= Jill Green (dance educator) =

American dance educator and scholar

Jill Green is an American dance educator and scholar who originated the Social Somatic Theory. Green served on the faculty at the University of North Carolina at Greensboro and was co-editor of Dance Research.

== Biography ==
Green received a Master of Arts degree in dance and dance education from New York University in 1981. After graduating from New York University she taught in New York City public schools. She received a doctorate in Somatics and Movement Arts from Ohio State University in 1993. Later that year, she joined the faculty at the University of North Carolina at Greensboro where she worked as a professor of dance and as the director of graduate studies for the UNCG School of Dance.
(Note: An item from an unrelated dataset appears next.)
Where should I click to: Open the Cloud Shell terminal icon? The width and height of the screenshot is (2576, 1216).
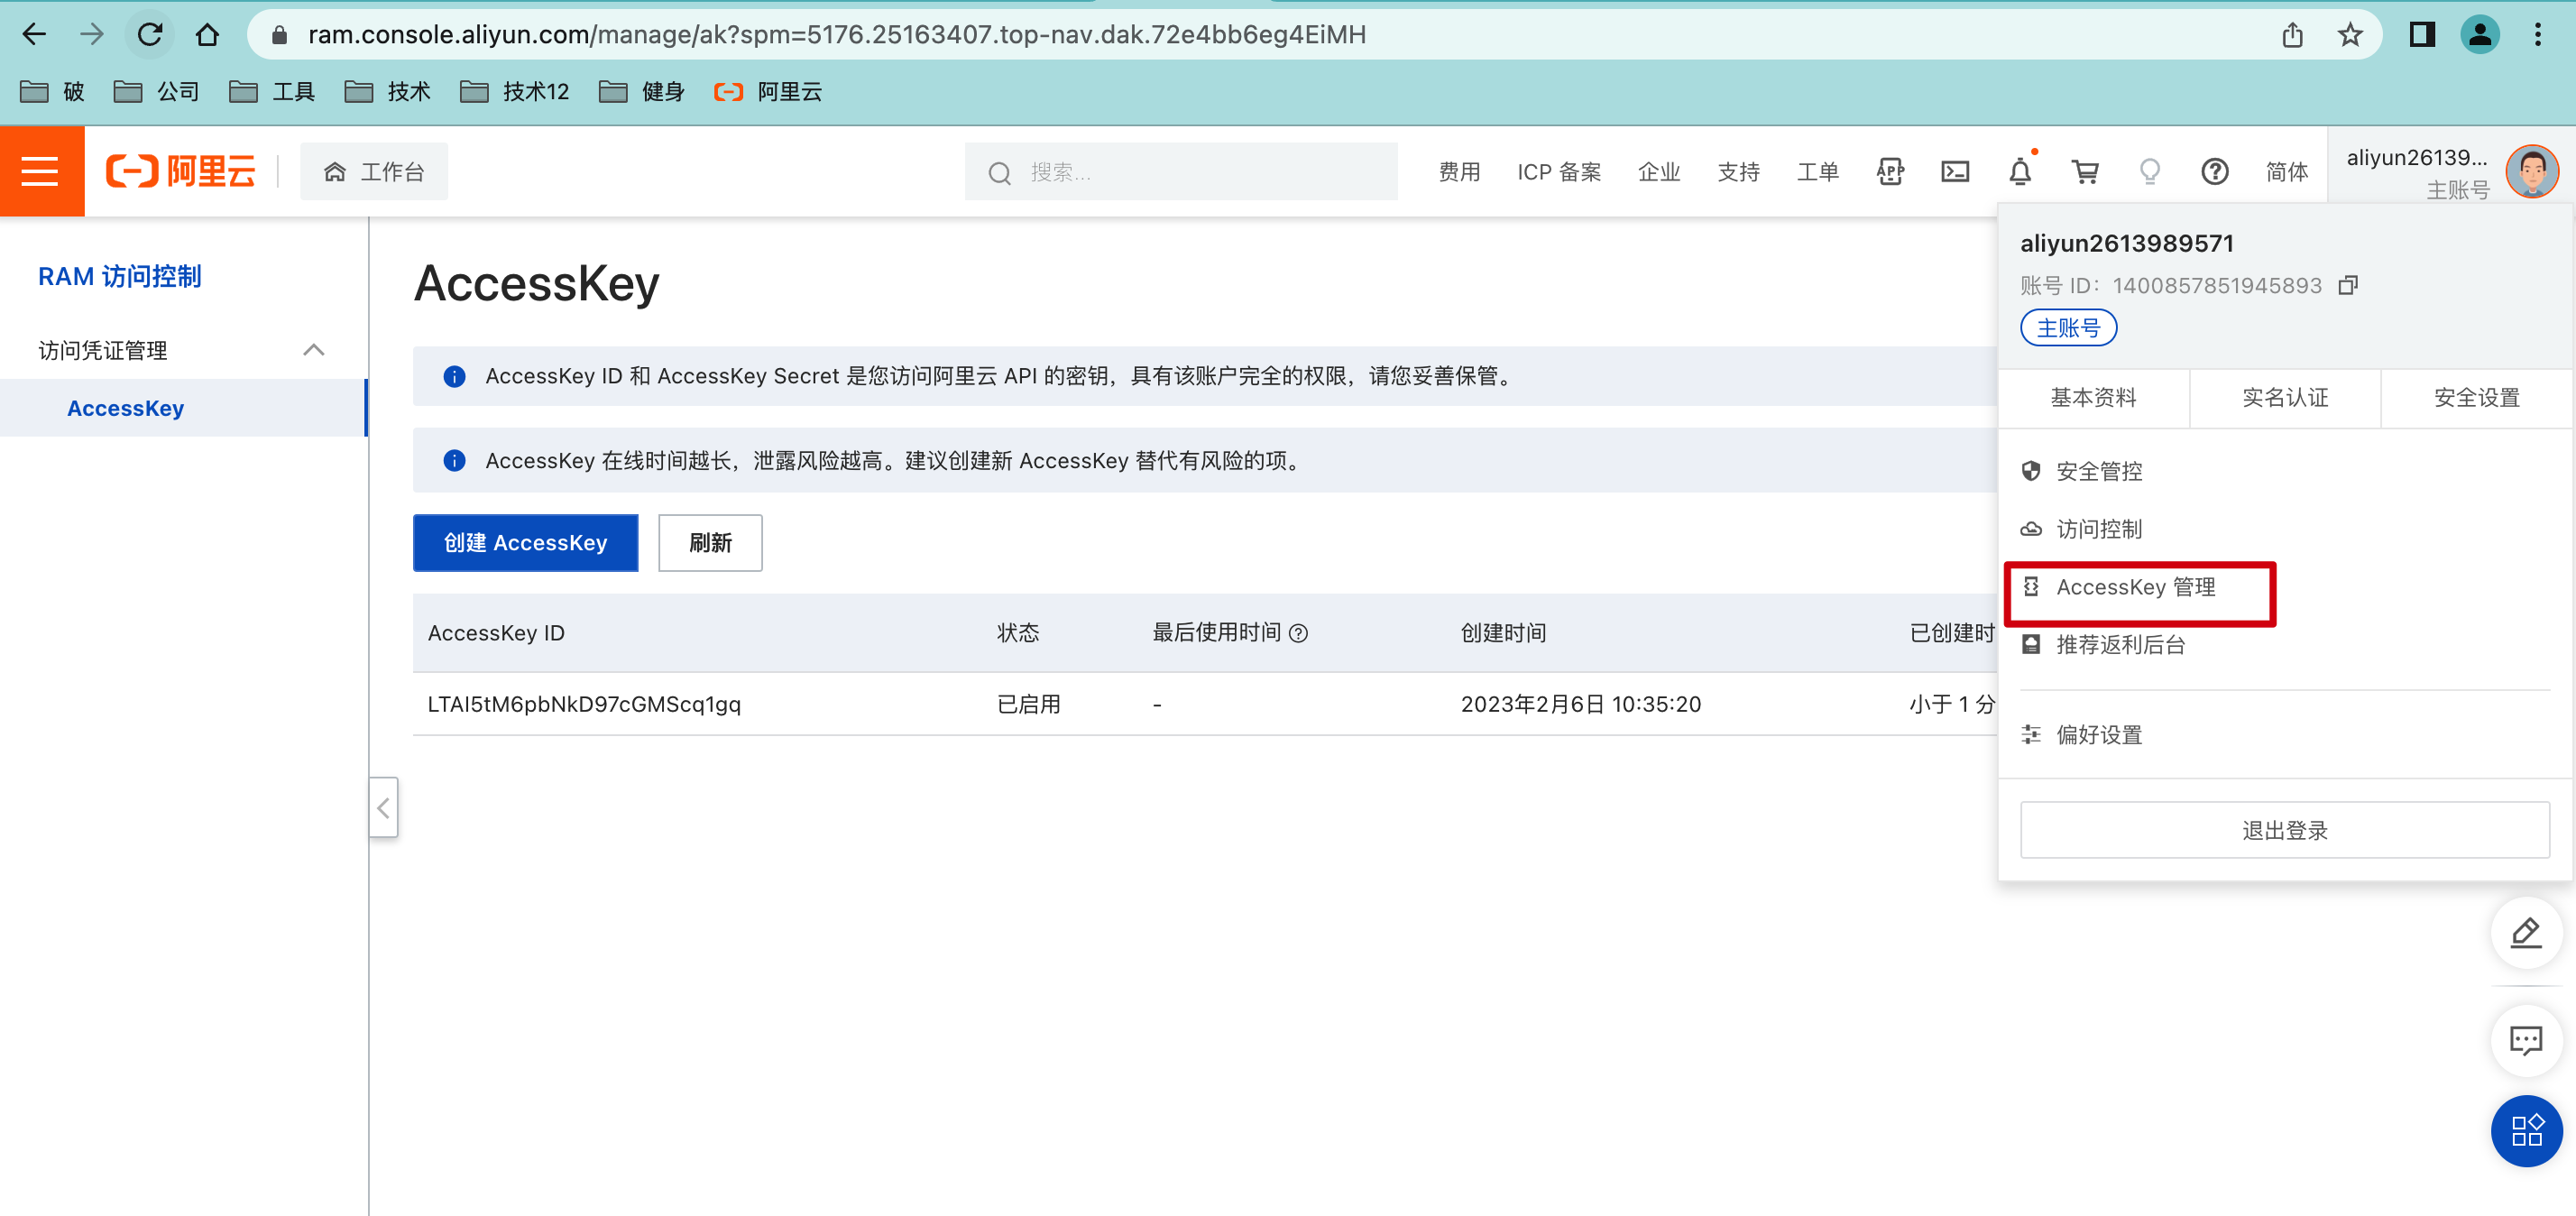tap(1954, 172)
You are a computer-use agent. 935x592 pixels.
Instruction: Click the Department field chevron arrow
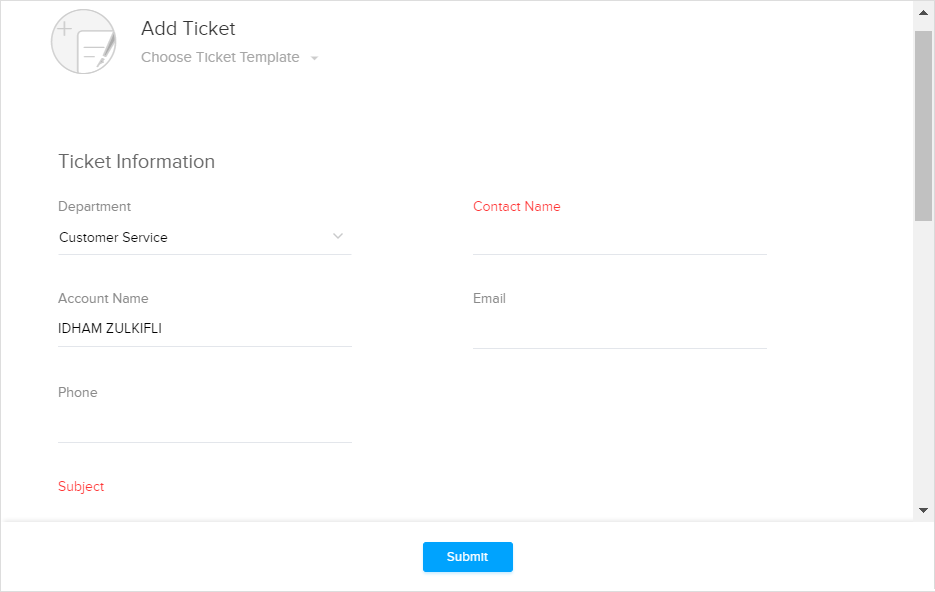[338, 236]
She was a 2003 Fulbright Scholar and conducted research at the Theatre Academy of Finland. Green's academic research focused on somatics, kinaesthetics, proprioception and the socio-political and gender issues related to the body in dance and dance education. Green is the originator of the Social Somatic Theory and is a master teacher of Kinetic Awareness, a movement approach created by Elaine Summers. Her research has been published in Dance Research, Research in Dance Education, Journal of Dance and Somatic Practices, Journal of Dance Education, Arts and Learning, Impulse, and Frontiers: Journal of Women's Studies.

She was a co-editor of Dance Research, a bi-annual academic journal. She served on the board of reviewers for Dance: Current Selected Research.

In October 2016 Green gave a TedXTalk in Winston-Salem on stress and tension in the body.

In 2017 Green was awarded the Outstanding Dance Education Research Award at the National Dance Education Conference and was invited to be the keynote speaker at the International Symposium of the Performing Arts in Brazil.

In 2019, while Janet Lilly was on sabbatical from the UNCG School of Dance, Green served as the interim director. She retired from the University of North Carolina at Greensboro in April 2019.